• Recorded data:

● ● ●

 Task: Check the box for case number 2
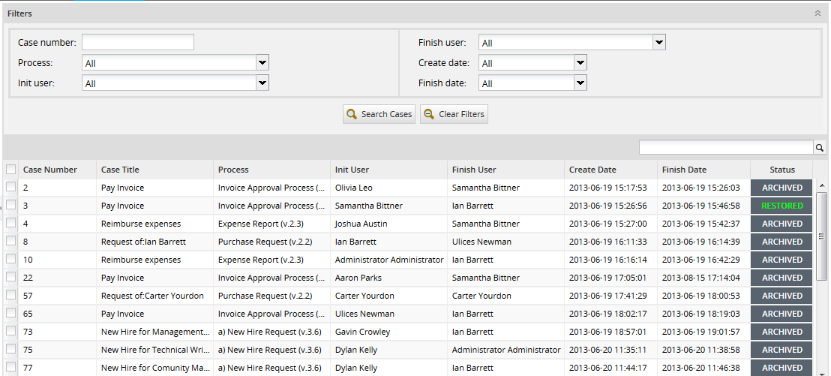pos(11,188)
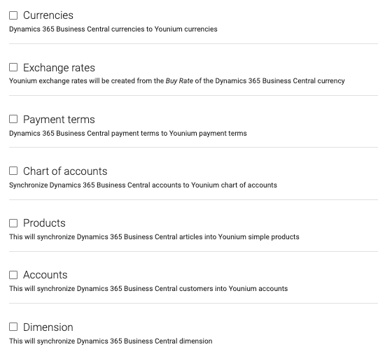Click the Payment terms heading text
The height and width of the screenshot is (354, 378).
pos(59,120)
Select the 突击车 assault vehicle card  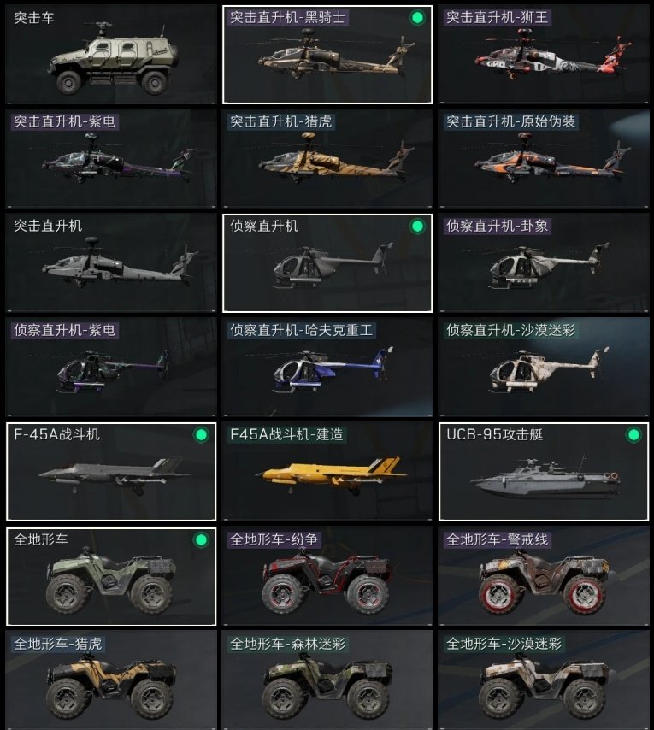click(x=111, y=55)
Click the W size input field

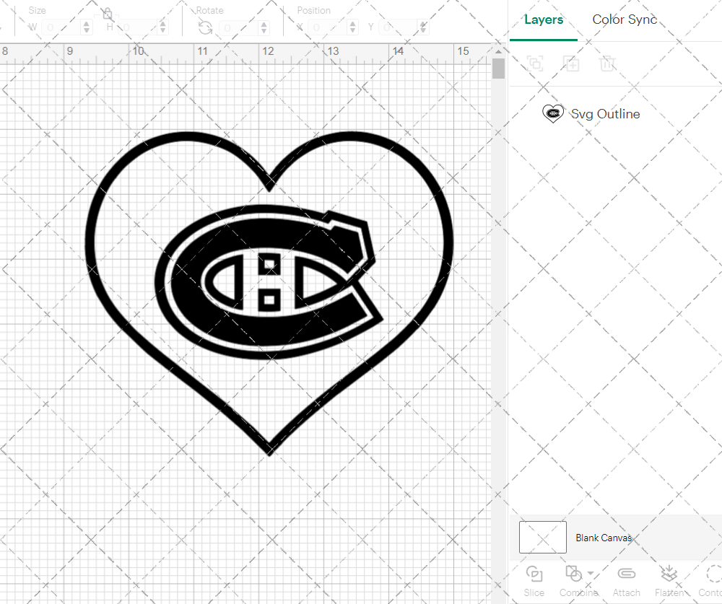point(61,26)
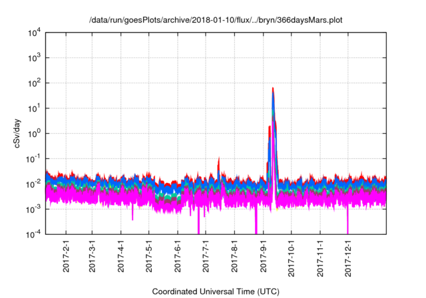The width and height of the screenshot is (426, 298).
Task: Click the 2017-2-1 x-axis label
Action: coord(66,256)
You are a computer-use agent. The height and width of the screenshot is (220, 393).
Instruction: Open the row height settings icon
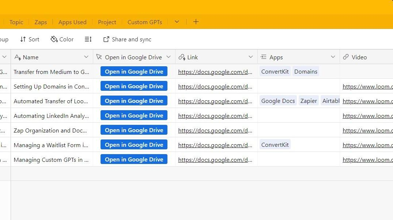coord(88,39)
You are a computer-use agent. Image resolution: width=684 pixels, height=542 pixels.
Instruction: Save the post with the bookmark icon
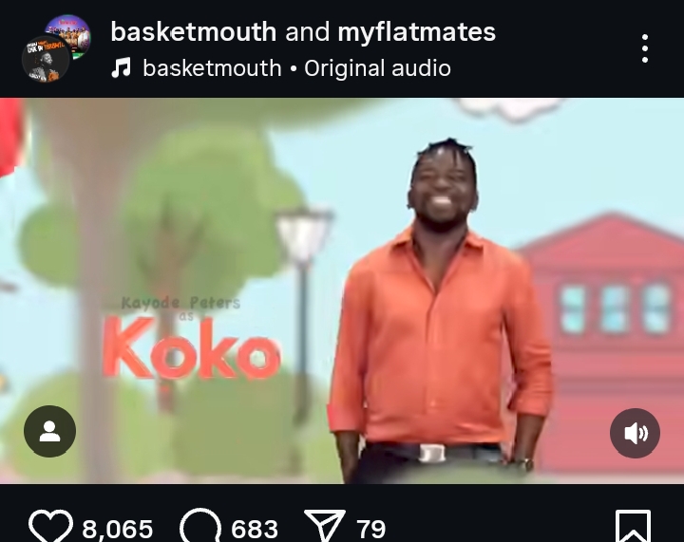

● ● ●

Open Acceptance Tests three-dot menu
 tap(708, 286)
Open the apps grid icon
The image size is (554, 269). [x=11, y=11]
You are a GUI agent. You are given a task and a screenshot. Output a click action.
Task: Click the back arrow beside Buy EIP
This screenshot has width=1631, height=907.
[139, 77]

● ● ●

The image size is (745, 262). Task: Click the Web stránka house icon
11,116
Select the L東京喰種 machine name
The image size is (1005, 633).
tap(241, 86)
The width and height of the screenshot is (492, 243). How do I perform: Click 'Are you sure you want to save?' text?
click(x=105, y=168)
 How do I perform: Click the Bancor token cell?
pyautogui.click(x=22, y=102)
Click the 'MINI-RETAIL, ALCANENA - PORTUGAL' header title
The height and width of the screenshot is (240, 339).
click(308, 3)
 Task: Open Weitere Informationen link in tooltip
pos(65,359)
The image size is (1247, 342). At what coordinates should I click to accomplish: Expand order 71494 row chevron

● ● ●

Looking at the entries above, can you reproduce exactly the lines from the one that holds "The image size is (745, 262)." through the one that holds "The image size is (1247, 342).", and only those?

• EXERCISE RESPONSE:
The image size is (745, 262). Task: Click the Web stránka house icon
11,116
Select the L東京喰種 machine name
The image size is (1005, 633).
tap(241, 86)
The width and height of the screenshot is (492, 243). How do I perform: Click 'Are you sure you want to save?' text?
click(x=105, y=168)
 How do I perform: Click the Bancor token cell?
pyautogui.click(x=22, y=102)
Click the 'MINI-RETAIL, ALCANENA - PORTUGAL' header title
The height and width of the screenshot is (240, 339).
click(308, 3)
 Task: Open Weitere Informationen link in tooltip
pos(65,359)
The image size is (1247, 342). At what coordinates should I click to accomplish: Expand order 71494 row chevron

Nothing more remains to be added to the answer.